Temperatures for plasma depositing the hydrophilic coating are
relatively low (e.g., about 10 degrees C.). This is beneficial
because high temperatures required for alternative deposition
techniques (e.g., chemical vapor deposition) are known to degrade
many materials suitable for multi-layer film, such as polyimides.
The extent of the plasma deposition may depend on a variety of
processing factors, such as the composition of the gaseous
silicon-containing compounds, the presence of other gases, the
exposure time of the surface of the film to the plasma, the level
of power provided to the electrode, the gas flow rates, and the
reaction chamber pressure. These factors correspondingly help
determine a thickness of hydrophilic coating.
[0082] The hydrophilic coating may include one or more
silicon-containing materials, such as silicon/oxygen materials,
diamond-like glass (DLG) materials, and combinations thereof.

> Records from a collection

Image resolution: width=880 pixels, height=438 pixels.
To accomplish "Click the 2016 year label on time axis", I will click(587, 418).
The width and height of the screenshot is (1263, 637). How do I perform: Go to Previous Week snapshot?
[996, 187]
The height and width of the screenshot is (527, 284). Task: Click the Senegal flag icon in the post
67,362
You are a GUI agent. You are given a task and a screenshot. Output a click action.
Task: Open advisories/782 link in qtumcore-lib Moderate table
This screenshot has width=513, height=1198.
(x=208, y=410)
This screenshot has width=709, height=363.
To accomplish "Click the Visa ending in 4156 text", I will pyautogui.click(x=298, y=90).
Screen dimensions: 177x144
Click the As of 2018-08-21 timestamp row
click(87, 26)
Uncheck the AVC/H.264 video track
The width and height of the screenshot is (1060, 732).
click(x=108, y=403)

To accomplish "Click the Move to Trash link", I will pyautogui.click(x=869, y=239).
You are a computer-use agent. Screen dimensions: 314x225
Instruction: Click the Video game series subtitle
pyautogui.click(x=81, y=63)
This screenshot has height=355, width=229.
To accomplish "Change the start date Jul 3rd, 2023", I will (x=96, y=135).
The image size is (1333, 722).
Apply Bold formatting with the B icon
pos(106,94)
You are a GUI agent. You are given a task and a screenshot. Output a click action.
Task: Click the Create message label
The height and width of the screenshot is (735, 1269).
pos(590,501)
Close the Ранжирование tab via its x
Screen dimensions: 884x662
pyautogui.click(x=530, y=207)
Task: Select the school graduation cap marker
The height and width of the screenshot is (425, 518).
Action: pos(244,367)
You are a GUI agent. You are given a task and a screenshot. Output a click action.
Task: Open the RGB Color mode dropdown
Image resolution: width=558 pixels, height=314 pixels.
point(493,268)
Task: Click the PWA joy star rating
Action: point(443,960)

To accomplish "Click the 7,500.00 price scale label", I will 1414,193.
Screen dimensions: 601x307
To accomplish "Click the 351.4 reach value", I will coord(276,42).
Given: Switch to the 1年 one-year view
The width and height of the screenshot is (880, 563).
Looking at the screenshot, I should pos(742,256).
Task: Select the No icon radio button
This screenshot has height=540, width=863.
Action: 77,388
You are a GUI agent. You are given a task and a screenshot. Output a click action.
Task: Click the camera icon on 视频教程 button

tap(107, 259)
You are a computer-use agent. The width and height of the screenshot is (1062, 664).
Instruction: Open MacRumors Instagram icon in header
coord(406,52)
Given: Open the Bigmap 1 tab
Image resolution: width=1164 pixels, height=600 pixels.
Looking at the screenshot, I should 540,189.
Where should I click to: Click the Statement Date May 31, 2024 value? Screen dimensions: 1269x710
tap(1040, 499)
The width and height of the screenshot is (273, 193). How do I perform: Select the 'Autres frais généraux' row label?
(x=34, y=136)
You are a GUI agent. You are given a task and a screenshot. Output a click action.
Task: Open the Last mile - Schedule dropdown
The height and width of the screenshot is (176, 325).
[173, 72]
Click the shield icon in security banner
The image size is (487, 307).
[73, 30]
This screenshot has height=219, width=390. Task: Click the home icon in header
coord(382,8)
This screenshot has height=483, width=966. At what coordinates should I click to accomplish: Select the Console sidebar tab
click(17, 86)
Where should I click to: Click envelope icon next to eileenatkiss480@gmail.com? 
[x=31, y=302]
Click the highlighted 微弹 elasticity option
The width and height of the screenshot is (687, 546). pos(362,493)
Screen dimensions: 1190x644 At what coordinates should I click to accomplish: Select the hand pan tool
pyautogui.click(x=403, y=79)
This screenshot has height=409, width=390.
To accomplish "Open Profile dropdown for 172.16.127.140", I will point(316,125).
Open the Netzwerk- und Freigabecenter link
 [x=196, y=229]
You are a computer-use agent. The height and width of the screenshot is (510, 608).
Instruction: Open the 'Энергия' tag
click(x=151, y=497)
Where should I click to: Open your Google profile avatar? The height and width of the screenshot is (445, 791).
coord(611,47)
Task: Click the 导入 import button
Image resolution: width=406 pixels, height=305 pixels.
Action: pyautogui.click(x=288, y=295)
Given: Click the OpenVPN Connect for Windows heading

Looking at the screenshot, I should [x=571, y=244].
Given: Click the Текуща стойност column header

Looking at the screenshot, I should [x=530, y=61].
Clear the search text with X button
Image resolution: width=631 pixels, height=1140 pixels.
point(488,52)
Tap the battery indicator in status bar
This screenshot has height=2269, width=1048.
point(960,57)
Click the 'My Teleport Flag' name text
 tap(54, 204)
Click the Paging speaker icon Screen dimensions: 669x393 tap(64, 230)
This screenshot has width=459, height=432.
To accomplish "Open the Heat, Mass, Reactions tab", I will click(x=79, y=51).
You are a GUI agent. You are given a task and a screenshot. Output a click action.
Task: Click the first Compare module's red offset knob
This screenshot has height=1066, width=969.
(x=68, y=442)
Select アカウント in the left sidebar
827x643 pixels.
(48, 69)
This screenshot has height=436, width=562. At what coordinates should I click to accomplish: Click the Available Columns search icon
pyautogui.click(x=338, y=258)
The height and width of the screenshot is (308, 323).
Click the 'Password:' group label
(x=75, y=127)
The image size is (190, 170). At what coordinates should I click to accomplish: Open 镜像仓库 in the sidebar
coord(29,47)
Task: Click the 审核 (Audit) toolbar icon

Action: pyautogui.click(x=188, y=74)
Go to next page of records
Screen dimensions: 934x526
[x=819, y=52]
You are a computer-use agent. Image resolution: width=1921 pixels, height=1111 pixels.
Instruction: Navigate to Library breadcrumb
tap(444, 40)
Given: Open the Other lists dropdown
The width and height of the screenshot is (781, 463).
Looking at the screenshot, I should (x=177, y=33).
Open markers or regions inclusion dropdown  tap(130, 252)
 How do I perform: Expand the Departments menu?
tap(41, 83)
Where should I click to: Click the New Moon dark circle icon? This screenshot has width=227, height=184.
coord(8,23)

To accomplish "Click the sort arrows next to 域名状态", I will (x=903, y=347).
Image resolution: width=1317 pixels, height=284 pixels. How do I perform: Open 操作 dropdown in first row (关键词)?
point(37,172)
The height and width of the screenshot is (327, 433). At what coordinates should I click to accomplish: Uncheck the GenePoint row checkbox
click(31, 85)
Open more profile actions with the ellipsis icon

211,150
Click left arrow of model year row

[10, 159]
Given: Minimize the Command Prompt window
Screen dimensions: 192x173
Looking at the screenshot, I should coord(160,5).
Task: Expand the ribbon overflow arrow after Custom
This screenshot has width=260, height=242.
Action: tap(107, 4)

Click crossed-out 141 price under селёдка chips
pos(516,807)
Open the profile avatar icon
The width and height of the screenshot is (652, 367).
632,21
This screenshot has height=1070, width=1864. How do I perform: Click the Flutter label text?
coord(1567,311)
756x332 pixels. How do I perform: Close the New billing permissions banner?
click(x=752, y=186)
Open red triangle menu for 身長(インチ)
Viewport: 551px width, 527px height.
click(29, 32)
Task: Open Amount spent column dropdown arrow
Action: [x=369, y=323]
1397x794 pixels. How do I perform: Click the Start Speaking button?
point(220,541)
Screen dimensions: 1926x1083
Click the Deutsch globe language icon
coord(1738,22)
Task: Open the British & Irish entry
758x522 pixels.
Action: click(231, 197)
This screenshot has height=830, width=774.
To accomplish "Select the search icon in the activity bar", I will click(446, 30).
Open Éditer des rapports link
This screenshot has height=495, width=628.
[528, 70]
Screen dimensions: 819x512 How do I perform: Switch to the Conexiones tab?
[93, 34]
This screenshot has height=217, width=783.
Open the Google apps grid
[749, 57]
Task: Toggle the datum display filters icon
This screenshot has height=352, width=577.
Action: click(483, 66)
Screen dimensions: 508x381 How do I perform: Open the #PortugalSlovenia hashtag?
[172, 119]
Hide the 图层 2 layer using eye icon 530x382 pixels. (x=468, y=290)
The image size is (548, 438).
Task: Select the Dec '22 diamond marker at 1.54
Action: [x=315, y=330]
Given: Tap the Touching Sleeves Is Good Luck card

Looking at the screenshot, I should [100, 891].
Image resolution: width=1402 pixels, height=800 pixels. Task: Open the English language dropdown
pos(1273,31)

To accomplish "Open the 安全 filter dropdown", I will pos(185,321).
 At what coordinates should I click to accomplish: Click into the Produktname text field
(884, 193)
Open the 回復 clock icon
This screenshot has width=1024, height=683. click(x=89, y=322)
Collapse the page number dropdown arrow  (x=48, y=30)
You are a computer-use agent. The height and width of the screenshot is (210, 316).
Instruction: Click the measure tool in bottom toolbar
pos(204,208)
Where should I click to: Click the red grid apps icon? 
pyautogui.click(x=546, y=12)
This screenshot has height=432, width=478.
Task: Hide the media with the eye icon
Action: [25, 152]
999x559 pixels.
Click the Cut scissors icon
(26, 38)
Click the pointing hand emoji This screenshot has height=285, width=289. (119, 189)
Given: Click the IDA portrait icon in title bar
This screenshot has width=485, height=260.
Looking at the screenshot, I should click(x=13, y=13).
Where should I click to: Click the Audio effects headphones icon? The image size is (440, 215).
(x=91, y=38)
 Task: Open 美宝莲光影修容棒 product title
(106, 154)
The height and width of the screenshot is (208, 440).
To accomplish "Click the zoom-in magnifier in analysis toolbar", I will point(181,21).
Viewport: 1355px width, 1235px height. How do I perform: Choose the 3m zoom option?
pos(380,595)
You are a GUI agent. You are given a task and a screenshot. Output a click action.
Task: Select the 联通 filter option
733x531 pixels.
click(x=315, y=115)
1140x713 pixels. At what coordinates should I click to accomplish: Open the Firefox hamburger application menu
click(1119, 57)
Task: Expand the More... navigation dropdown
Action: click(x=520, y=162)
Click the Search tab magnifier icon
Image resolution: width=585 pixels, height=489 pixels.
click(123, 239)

> Set exercise 1
In the passage on plasma-deposited hydrophilic coatings, why are the relatively low deposition temperatures beneficial?
> Set exercise 2
Render this sentence from the passage on plasma-deposited hydrophilic coatings in Spanish: "These factors correspondingly help determine a thickness of hydrophilic coating."
> Set exercise 3
Write the next part of the passage on plasma-deposited hydrophilic coatings, starting after its final sentence.

> Answer 1
The high temperatures required for alternative techniques such as chemical vapor deposition are known to degrade many materials suitable for multi-layer film, such as polyimides.

> Answer 2
Estos factores ayudan, en consecuencia, a determinar el espesor del recubrimiento hidrófilo.

> Answer 3
Examples of suitable gaseous silicon-containing compounds for
depositing layers of silicon/oxygen materials include silanes
(e.g., SiH.sub.4). Examples of suitable gaseous silicon-containing
compounds for depositing layers of DLG materials include gaseous
organosilicon compounds that are in a gaseous state at the reduced
pressures of reaction chamber 56. Examples of suitable
organosilicon compounds include trimethylsilane, triethylsilane,
trimethoxysilane, triethoxysilane, tetramethylsilane, tetraethyl
silane, tetramethoxysilane, tetraethoxysilane,
hexamethylcyclotrisiloxane, tetramethylcyclotetrasiloxane,
tetraethylcyclotetrasiloxane, octamethylcyclotetrasiloxane,
hexamethyldisiloxane, bistrimethylsilylmethane, and combinations
thereof. An example of a particularly suitable organosilicon
compound includes tetramethylsilane.
[0083] After completing a plasma deposition process with gaseous
silicon-containing compounds, gaseous non-organic compounds may
continue to be used for plasma treatment to remove surface methyl
groups from the deposited materials. This increases the hydrophilic
properties of the resulting hydrophilic coating.
[0084] Additional information regarding materials and processes for
applying a hydrophilic coating to a film as discussed in this
disclosure is described in commonly owned U.S. Patent Publication
2007/0139451, which is incorporated herein by reference.
EXAMPLES AND COMPARATIVE EXAMPLES
[0085] Objects and advantages of the present disclosure are further
illustrated by the following non-limiting examples and comparative
examples. The particular materials and amounts thereof recited in
these examples, as well as other conditions and details, should not
be construed to unduly limit the present disclosure.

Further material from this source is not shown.